Print all of the data below verbatim, every line, with nothing changed.

> PROVIDED RECORDS
---
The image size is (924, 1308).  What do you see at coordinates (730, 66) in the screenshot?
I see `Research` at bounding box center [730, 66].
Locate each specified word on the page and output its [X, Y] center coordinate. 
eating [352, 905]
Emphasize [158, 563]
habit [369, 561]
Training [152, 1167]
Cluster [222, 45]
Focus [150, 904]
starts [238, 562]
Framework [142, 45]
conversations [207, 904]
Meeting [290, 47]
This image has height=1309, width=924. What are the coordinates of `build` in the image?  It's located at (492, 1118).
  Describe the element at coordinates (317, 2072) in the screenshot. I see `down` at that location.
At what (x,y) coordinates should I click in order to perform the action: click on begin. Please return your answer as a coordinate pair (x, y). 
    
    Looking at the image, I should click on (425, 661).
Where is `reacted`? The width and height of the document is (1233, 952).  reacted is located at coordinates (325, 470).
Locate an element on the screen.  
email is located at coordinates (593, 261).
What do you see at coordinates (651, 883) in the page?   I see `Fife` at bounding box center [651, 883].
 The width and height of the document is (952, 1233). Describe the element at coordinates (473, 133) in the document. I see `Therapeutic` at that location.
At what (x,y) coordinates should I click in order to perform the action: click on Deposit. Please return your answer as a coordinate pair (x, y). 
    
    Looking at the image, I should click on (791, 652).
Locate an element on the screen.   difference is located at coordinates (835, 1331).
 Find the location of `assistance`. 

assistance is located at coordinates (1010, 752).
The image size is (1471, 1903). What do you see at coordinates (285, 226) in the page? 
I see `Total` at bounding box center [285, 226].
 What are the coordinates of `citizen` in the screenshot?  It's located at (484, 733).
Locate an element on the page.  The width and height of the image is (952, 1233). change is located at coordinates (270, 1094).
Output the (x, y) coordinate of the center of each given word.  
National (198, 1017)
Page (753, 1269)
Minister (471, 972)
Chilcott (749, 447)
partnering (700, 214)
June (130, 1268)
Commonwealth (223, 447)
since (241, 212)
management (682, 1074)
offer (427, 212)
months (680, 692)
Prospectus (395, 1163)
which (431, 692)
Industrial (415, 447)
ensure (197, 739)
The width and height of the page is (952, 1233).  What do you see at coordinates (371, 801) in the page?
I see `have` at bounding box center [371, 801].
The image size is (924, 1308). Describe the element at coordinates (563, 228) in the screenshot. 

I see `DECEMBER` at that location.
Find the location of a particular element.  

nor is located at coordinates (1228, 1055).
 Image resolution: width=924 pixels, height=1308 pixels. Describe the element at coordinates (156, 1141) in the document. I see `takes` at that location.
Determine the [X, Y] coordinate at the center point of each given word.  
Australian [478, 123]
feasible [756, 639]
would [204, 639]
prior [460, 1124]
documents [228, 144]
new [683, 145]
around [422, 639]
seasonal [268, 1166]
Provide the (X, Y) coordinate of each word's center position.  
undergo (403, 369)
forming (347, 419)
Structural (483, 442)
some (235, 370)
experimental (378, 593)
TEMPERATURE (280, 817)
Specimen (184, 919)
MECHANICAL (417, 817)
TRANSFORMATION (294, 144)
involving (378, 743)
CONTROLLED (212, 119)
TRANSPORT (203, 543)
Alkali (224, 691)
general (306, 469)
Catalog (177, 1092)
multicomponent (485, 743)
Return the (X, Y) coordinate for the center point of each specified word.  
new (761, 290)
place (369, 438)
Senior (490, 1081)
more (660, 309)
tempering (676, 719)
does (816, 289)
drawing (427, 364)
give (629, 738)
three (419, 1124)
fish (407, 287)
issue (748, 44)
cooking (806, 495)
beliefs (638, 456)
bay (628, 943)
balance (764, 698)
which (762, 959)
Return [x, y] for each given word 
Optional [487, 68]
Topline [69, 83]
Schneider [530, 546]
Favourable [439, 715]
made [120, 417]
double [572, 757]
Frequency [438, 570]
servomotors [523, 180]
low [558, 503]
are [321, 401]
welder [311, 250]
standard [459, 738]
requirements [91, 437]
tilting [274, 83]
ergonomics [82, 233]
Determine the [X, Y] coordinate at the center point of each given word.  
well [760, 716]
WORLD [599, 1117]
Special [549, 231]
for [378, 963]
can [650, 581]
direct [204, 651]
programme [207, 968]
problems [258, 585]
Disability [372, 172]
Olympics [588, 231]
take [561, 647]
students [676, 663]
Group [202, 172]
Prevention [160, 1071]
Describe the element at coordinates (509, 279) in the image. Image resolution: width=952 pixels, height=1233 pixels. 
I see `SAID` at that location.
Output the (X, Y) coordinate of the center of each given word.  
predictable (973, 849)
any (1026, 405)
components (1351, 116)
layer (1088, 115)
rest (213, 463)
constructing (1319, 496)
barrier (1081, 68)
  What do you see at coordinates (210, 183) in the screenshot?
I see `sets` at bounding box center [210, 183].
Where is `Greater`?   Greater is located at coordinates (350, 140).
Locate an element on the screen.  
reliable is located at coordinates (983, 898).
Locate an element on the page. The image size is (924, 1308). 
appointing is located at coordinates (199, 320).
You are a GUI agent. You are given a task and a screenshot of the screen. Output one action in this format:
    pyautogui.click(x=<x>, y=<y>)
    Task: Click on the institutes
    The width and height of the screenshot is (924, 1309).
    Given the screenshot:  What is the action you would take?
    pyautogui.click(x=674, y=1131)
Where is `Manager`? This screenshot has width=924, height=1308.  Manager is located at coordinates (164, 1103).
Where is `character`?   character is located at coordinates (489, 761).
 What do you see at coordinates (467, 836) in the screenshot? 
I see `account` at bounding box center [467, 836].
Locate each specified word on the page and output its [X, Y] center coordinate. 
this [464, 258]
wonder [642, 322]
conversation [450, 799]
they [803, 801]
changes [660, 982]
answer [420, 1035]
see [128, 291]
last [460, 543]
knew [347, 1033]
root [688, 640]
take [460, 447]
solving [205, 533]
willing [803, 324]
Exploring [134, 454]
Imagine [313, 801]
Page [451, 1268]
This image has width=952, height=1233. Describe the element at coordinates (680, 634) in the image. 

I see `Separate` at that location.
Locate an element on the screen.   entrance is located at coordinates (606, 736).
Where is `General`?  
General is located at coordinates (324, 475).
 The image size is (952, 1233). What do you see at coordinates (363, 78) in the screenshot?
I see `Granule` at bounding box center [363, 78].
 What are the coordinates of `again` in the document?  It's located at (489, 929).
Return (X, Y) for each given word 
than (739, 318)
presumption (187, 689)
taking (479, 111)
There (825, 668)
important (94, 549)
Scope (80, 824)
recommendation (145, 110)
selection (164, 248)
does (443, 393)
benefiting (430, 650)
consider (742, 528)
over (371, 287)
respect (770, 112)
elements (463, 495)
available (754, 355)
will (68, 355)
---
> RIGHT ANSWER
The image size is (924, 1308).  What do you see at coordinates (730, 66) in the screenshot?
I see `Research` at bounding box center [730, 66].
Locate each specified word on the page and output its [X, Y] center coordinate. 
eating [352, 905]
Emphasize [158, 563]
habit [369, 561]
Training [152, 1167]
Cluster [222, 45]
Focus [150, 904]
starts [238, 562]
Framework [142, 45]
conversations [207, 904]
Meeting [290, 47]
This image has height=1309, width=924. What are the coordinates of `build` in the image?  It's located at (492, 1118).
  Describe the element at coordinates (317, 2072) in the screenshot. I see `down` at that location.
At what (x,y) coordinates should I click in order to perform the action: click on begin. Please return your answer as a coordinate pair (x, y). 
    
    Looking at the image, I should click on (425, 661).
Where is `reacted`? The width and height of the document is (1233, 952).  reacted is located at coordinates (325, 470).
Locate an element on the screen.  
email is located at coordinates (593, 261).
What do you see at coordinates (651, 883) in the page?   I see `Fife` at bounding box center [651, 883].
 The width and height of the document is (952, 1233). Describe the element at coordinates (473, 133) in the document. I see `Therapeutic` at that location.
At what (x,y) coordinates should I click in order to perform the action: click on Deposit. Please return your answer as a coordinate pair (x, y). 
    
    Looking at the image, I should click on (791, 652).
Locate an element on the screen.   difference is located at coordinates (835, 1331).
 Find the location of `assistance`. 

assistance is located at coordinates (1010, 752).
The image size is (1471, 1903). What do you see at coordinates (285, 226) in the page? 
I see `Total` at bounding box center [285, 226].
 What are the coordinates of `citizen` in the screenshot?  It's located at (484, 733).
Locate an element on the page.  The width and height of the image is (952, 1233). change is located at coordinates (270, 1094).
Output the (x, y) coordinate of the center of each given word.  
National (198, 1017)
Page (753, 1269)
Minister (471, 972)
Chilcott (749, 447)
partnering (700, 214)
June (130, 1268)
Commonwealth (223, 447)
since (241, 212)
management (682, 1074)
offer (427, 212)
months (680, 692)
Prospectus (395, 1163)
which (431, 692)
Industrial (415, 447)
ensure (197, 739)
The width and height of the page is (952, 1233).  What do you see at coordinates (371, 801) in the page?
I see `have` at bounding box center [371, 801].
The image size is (924, 1308). Describe the element at coordinates (563, 228) in the screenshot. 

I see `DECEMBER` at that location.
Find the location of a particular element.  

nor is located at coordinates (1228, 1055).
 Image resolution: width=924 pixels, height=1308 pixels. Describe the element at coordinates (156, 1141) in the document. I see `takes` at that location.
Determine the [X, Y] coordinate at the center point of each given word.  
Australian [478, 123]
feasible [756, 639]
would [204, 639]
prior [460, 1124]
documents [228, 144]
new [683, 145]
around [422, 639]
seasonal [268, 1166]
Provide the (X, Y) coordinate of each word's center position.  
undergo (403, 369)
forming (347, 419)
Structural (483, 442)
some (235, 370)
experimental (378, 593)
TEMPERATURE (280, 817)
Specimen (184, 919)
MECHANICAL (417, 817)
TRANSFORMATION (294, 144)
involving (378, 743)
CONTROLLED (212, 119)
TRANSPORT (203, 543)
Alkali (224, 691)
general (306, 469)
Catalog (177, 1092)
multicomponent (485, 743)
Return the (X, Y) coordinate for the center point of each specified word.  
new (761, 290)
place (369, 438)
Senior (490, 1081)
more (660, 309)
tempering (676, 719)
does (816, 289)
drawing (427, 364)
give (629, 738)
three (419, 1124)
fish (407, 287)
issue (748, 44)
cooking (806, 495)
beliefs (638, 456)
bay (628, 943)
balance (764, 698)
which (762, 959)
Return [x, y] for each given word 
Optional [487, 68]
Topline [69, 83]
Schneider [530, 546]
Favourable [439, 715]
made [120, 417]
double [572, 757]
Frequency [438, 570]
servomotors [523, 180]
low [558, 503]
are [321, 401]
welder [311, 250]
standard [459, 738]
requirements [91, 437]
tilting [274, 83]
ergonomics [82, 233]
Determine the [X, Y] coordinate at the center point of each given word.  
well [760, 716]
WORLD [599, 1117]
Special [549, 231]
for [378, 963]
can [650, 581]
direct [204, 651]
programme [207, 968]
problems [258, 585]
Disability [372, 172]
Olympics [588, 231]
take [561, 647]
students [676, 663]
Group [202, 172]
Prevention [160, 1071]
Describe the element at coordinates (509, 279) in the image. Image resolution: width=952 pixels, height=1233 pixels. 
I see `SAID` at that location.
Output the (X, Y) coordinate of the center of each given word.  
predictable (973, 849)
any (1026, 405)
components (1351, 116)
layer (1088, 115)
rest (213, 463)
constructing (1319, 496)
barrier (1081, 68)
  What do you see at coordinates (210, 183) in the screenshot?
I see `sets` at bounding box center [210, 183].
Where is `Greater`?   Greater is located at coordinates (350, 140).
Locate an element on the screen.  
reliable is located at coordinates (983, 898).
Locate an element on the page. The image size is (924, 1308). 
appointing is located at coordinates (199, 320).
You are a GUI agent. You are given a task and a screenshot of the screen. Output one action in this format:
    pyautogui.click(x=<x>, y=<y>)
    Task: Click on the institutes
    The width and height of the screenshot is (924, 1309).
    Given the screenshot:  What is the action you would take?
    pyautogui.click(x=674, y=1131)
Where is `Manager`? This screenshot has width=924, height=1308.  Manager is located at coordinates (164, 1103).
Where is `character`?   character is located at coordinates (489, 761).
 What do you see at coordinates (467, 836) in the screenshot? 
I see `account` at bounding box center [467, 836].
Locate each specified word on the page and output its [X, Y] center coordinate. 
this [464, 258]
wonder [642, 322]
conversation [450, 799]
they [803, 801]
changes [660, 982]
answer [420, 1035]
see [128, 291]
last [460, 543]
knew [347, 1033]
root [688, 640]
take [460, 447]
solving [205, 533]
willing [803, 324]
Exploring [134, 454]
Imagine [313, 801]
Page [451, 1268]
This image has width=952, height=1233. Describe the element at coordinates (680, 634) in the image. 

I see `Separate` at that location.
Locate an element on the screen.   entrance is located at coordinates (606, 736).
Where is `General`?  
General is located at coordinates (324, 475).
 The image size is (952, 1233). What do you see at coordinates (363, 78) in the screenshot?
I see `Granule` at bounding box center [363, 78].
 What are the coordinates of `again` in the document?  It's located at (489, 929).
Return (X, Y) for each given word 
than (739, 318)
presumption (187, 689)
taking (479, 111)
There (825, 668)
important (94, 549)
Scope (80, 824)
recommendation (145, 110)
selection (164, 248)
does (443, 393)
benefiting (430, 650)
consider (742, 528)
over (371, 287)
respect (770, 112)
elements (463, 495)
available (754, 355)
will (68, 355)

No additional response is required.